SOURCE DATA —
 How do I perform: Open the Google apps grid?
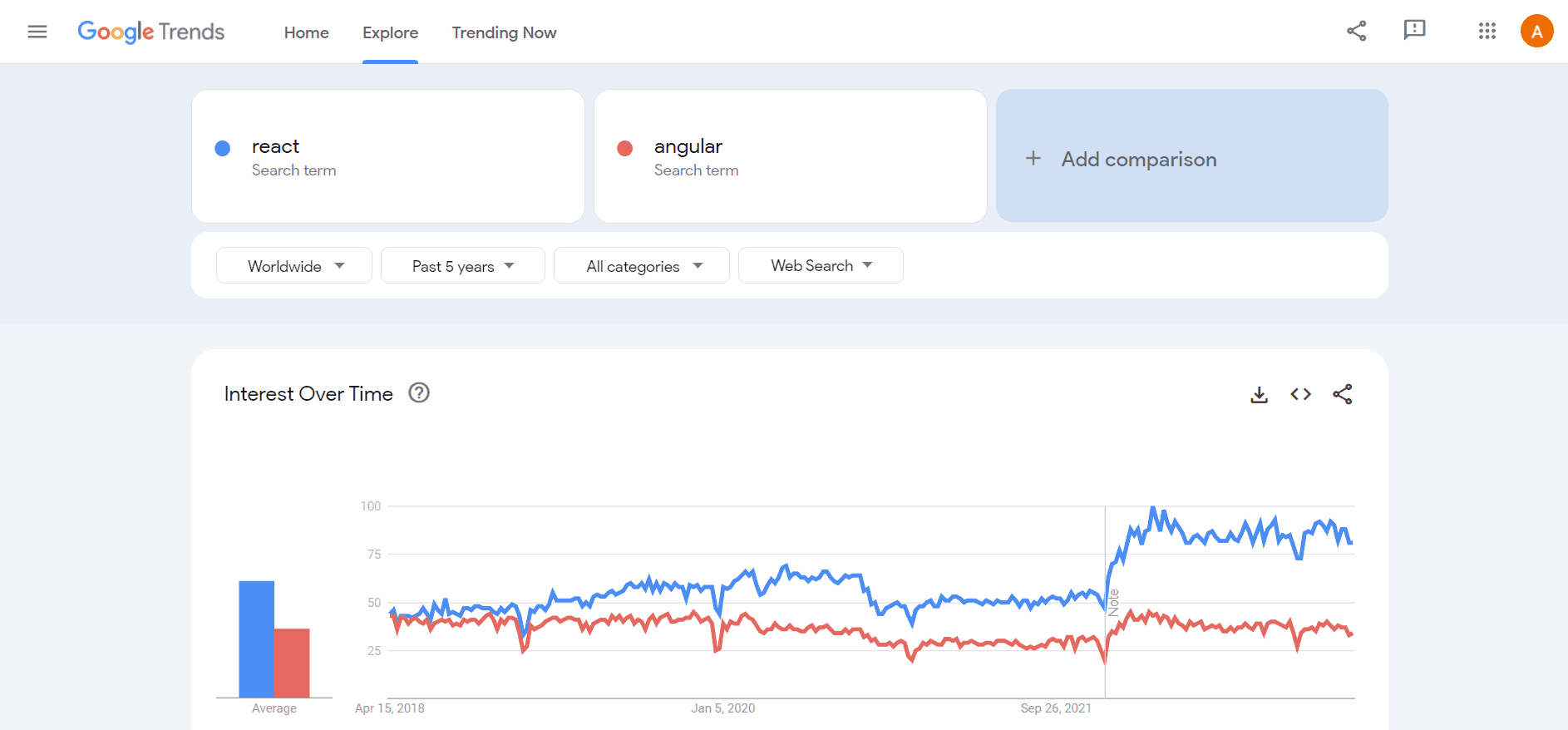pyautogui.click(x=1487, y=31)
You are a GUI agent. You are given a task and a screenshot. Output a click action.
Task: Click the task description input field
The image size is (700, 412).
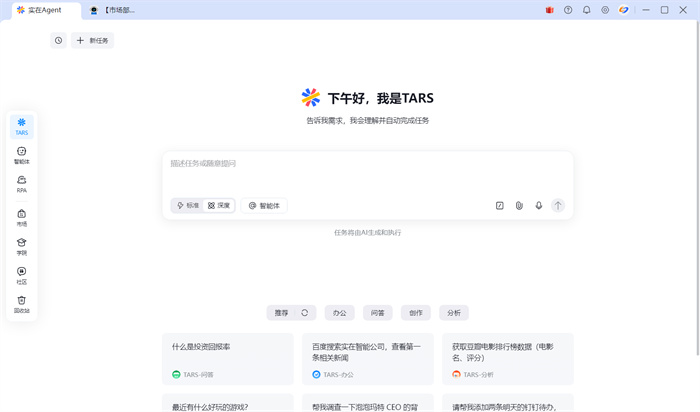tap(367, 168)
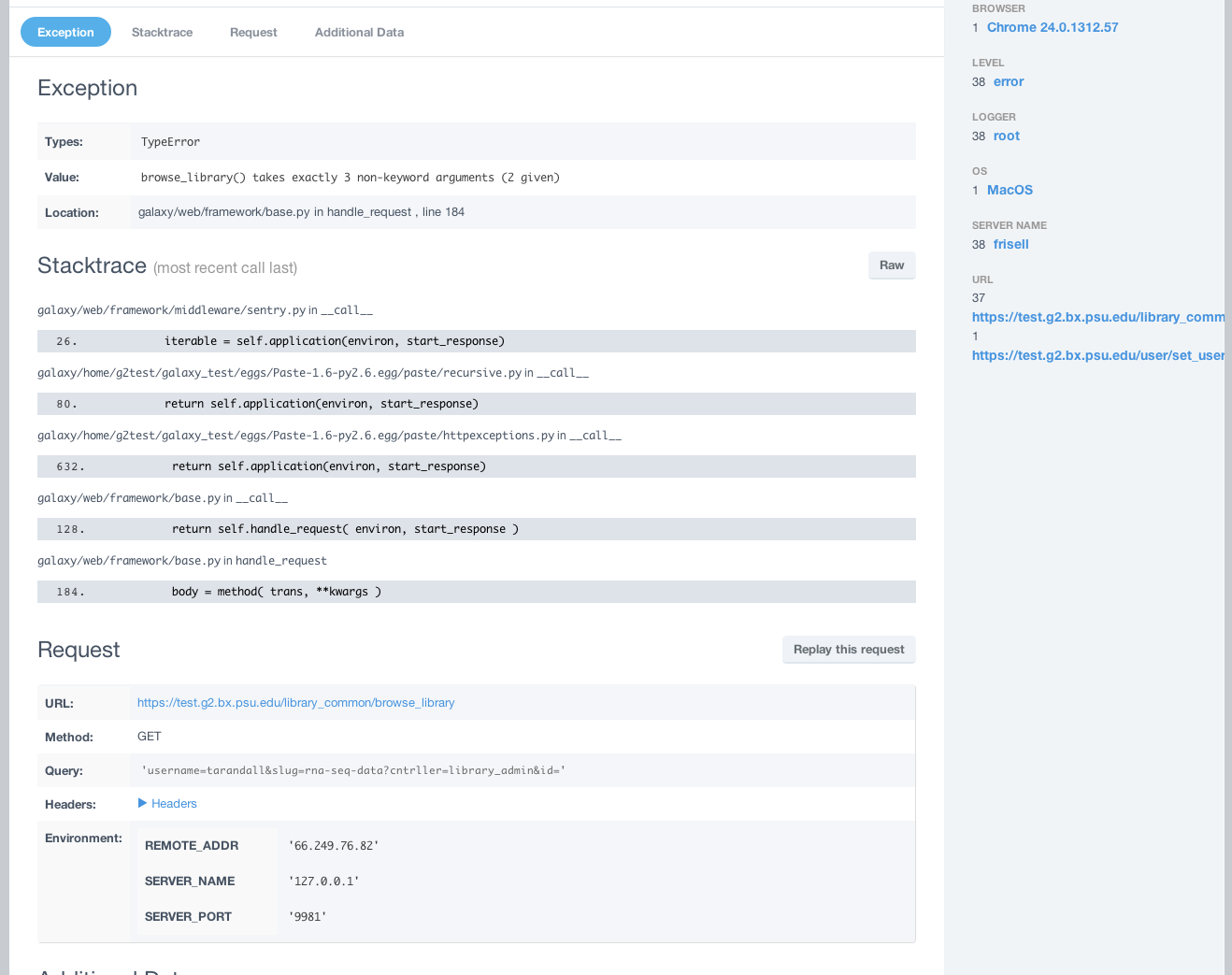
Task: Expand stack frame line 26 in sentry.py
Action: [x=476, y=341]
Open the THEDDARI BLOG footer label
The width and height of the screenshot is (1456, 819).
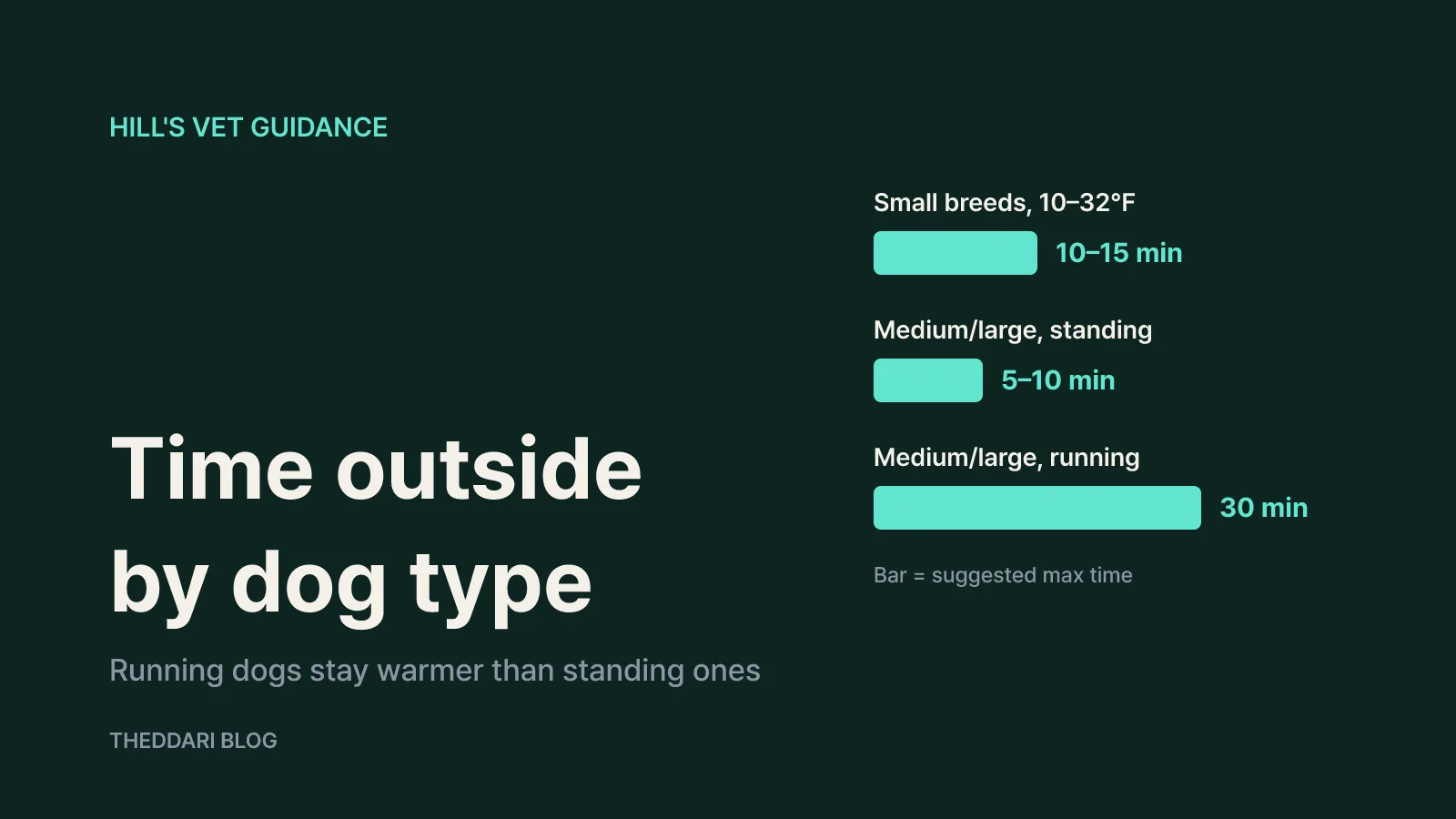(193, 741)
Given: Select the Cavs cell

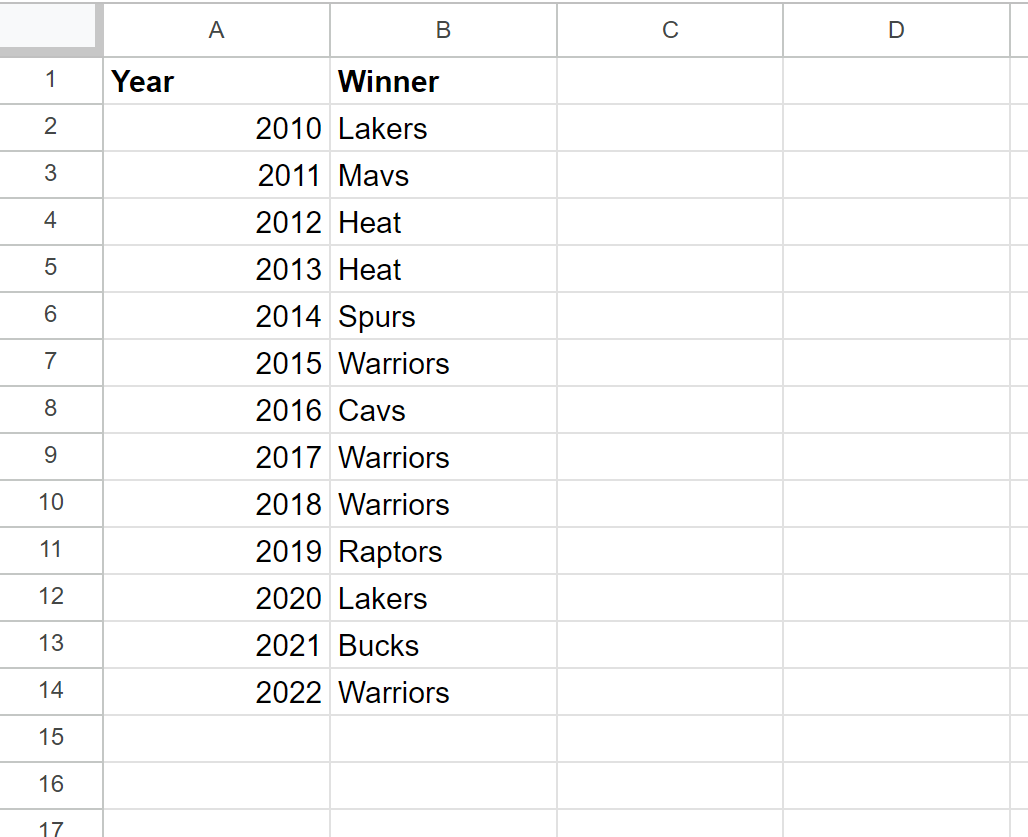Looking at the screenshot, I should click(443, 410).
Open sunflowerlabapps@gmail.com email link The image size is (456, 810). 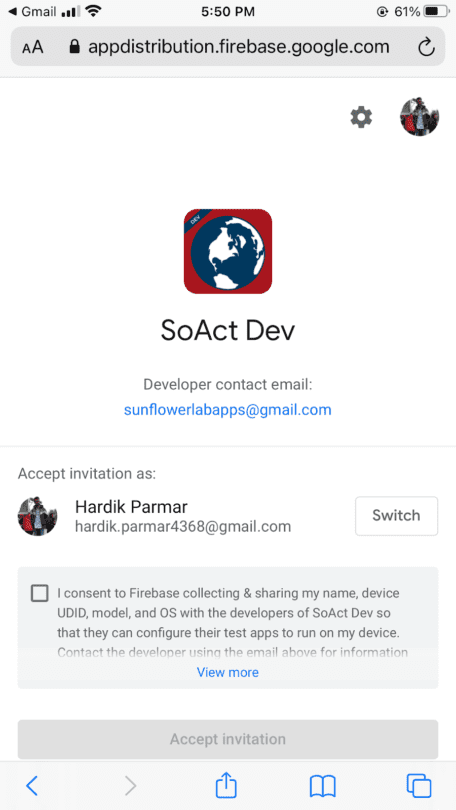[228, 410]
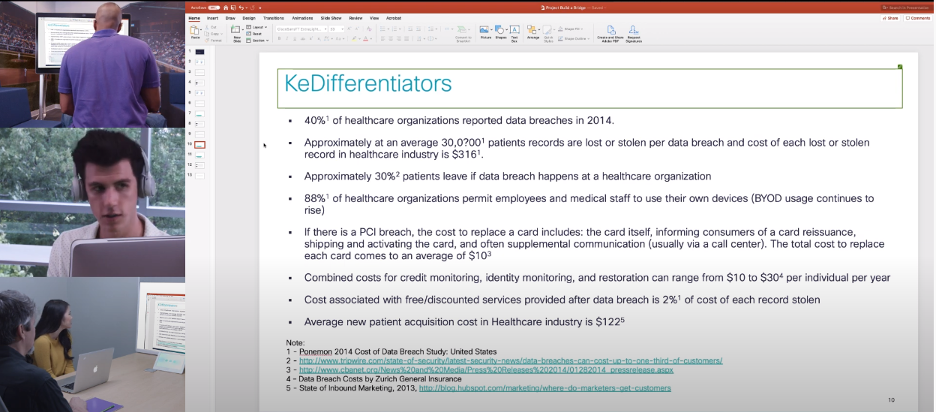The height and width of the screenshot is (412, 936).
Task: Toggle bold formatting in the ribbon
Action: [277, 38]
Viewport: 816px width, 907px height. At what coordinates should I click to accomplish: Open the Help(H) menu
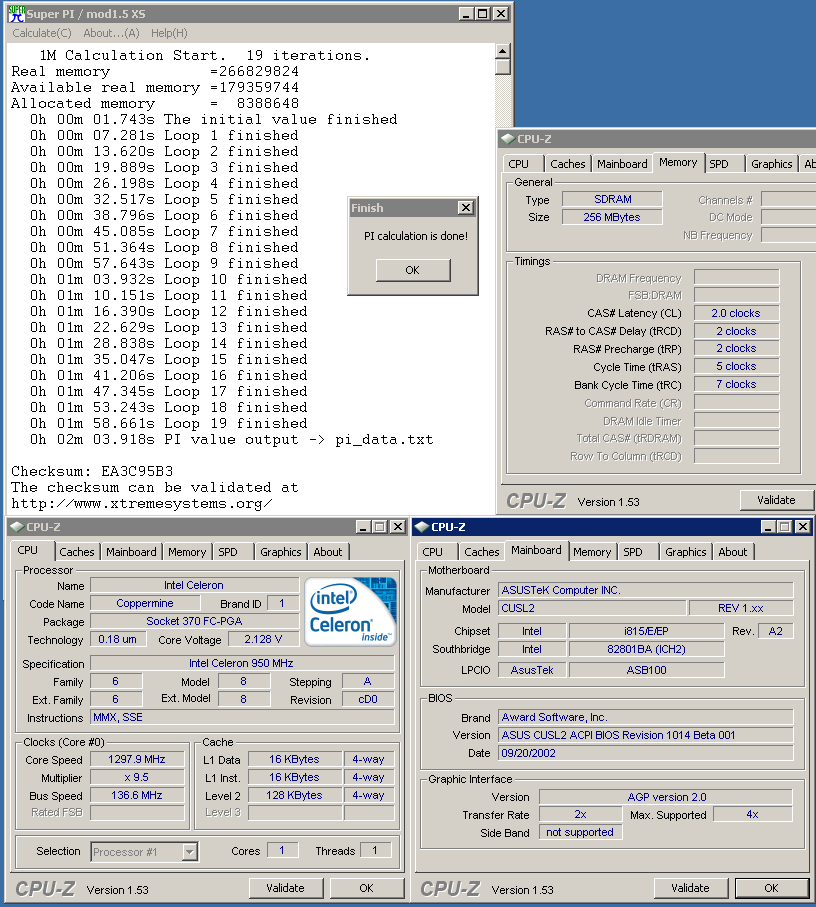(169, 33)
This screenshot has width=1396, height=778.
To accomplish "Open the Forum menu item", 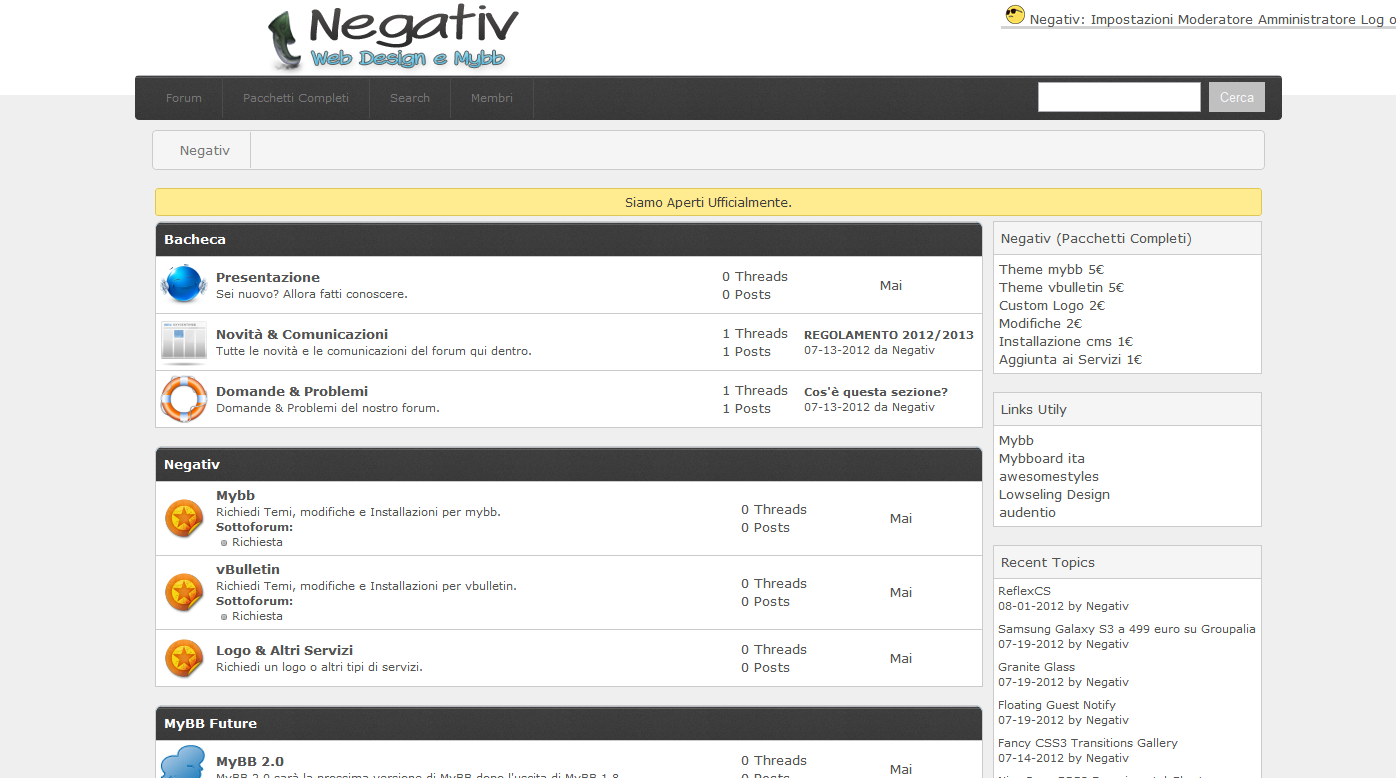I will [x=184, y=98].
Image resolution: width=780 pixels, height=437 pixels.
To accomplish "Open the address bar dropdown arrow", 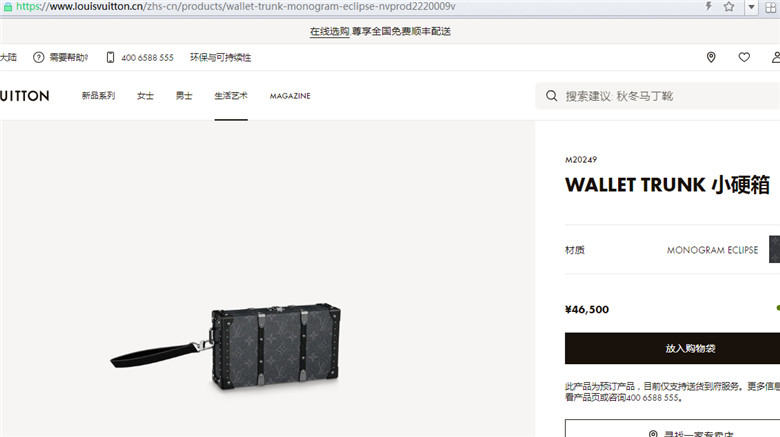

WHAT IS BEING ASKED —
Print everything from the start of the listing down through the line containing "Looking at the", word for word, with both ends included. Leave the pictures out.

ANSWER FOR THE TASK —
 How do I perform: Open the Google apps grid?
pyautogui.click(x=1487, y=31)
You are a GUI agent. You are given a task and a screenshot. Output a click action.
Task: Click the task description input field
The image size is (700, 412).
tap(367, 168)
Task: Expand stack frame line 26 in sentry.py
Action: [x=476, y=341]
Open the THEDDARI BLOG footer label
The width and height of the screenshot is (1456, 819).
(193, 741)
Given: Select the Cavs cell

Looking at the screenshot, I should click(443, 410).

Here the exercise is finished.